[Saved data entries]

_ _ _

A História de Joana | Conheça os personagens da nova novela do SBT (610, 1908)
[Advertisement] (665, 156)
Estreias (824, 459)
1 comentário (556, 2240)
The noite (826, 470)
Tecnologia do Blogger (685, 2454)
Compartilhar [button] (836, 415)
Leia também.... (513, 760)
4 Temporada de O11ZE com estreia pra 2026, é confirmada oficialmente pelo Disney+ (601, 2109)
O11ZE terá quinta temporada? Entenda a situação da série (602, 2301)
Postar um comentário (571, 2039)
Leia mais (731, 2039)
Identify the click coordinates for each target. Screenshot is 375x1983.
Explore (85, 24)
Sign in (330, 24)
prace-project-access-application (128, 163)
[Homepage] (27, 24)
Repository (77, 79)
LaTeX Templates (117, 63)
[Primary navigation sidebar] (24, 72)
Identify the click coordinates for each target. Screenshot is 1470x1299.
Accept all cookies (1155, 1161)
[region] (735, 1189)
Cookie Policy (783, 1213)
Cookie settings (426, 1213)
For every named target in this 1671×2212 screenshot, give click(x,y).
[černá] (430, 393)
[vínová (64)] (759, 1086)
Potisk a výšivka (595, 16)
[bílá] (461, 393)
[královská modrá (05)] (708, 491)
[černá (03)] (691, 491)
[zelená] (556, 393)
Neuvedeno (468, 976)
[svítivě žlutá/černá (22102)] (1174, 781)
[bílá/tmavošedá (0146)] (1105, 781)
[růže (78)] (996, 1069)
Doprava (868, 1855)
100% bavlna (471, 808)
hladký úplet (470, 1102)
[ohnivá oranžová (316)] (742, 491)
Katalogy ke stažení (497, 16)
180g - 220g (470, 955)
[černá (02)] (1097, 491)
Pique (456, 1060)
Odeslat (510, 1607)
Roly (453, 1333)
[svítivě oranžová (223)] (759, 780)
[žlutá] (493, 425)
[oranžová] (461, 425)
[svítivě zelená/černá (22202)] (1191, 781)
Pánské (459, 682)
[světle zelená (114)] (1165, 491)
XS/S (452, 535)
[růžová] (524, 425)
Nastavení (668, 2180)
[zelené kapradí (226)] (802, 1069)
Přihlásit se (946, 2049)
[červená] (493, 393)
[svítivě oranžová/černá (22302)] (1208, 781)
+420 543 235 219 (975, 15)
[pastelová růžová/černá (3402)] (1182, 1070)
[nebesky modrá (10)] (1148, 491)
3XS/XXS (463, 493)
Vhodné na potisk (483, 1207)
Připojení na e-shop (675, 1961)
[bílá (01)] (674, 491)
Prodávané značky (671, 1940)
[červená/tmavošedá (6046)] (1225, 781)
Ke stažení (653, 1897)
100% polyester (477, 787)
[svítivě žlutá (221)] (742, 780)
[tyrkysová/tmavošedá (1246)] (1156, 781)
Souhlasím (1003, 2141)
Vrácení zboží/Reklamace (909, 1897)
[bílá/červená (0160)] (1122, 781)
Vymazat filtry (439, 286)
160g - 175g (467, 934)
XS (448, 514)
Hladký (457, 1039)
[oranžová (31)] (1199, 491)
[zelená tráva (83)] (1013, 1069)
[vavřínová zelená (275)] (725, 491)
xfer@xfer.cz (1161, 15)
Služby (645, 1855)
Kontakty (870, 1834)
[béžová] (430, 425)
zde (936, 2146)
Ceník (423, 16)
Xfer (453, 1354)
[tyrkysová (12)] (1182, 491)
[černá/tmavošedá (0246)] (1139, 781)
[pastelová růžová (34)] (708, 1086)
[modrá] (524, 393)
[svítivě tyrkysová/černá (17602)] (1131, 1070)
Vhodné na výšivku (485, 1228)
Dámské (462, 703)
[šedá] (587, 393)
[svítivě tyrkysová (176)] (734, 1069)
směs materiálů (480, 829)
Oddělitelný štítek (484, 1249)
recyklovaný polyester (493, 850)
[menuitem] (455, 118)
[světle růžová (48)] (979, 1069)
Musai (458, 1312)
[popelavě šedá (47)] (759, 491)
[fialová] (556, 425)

_ _ _

Problem to solve -
Transcribe only, please, the lines from the first line of the records through the line with "Repository (77, 79)". Both of those lines are included.

Solution to this task -
A História de Joana | Conheça os personagens da nova novela do SBT (610, 1908)
[Advertisement] (665, 156)
Estreias (824, 459)
1 comentário (556, 2240)
The noite (826, 470)
Tecnologia do Blogger (685, 2454)
Compartilhar [button] (836, 415)
Leia também.... (513, 760)
4 Temporada de O11ZE com estreia pra 2026, é confirmada oficialmente pelo Disney+ (601, 2109)
O11ZE terá quinta temporada? Entenda a situação da série (602, 2301)
Postar um comentário (571, 2039)
Leia mais (731, 2039)
Identify the click coordinates for each target. Screenshot is 375x1983.
Explore (85, 24)
Sign in (330, 24)
prace-project-access-application (128, 163)
[Homepage] (27, 24)
Repository (77, 79)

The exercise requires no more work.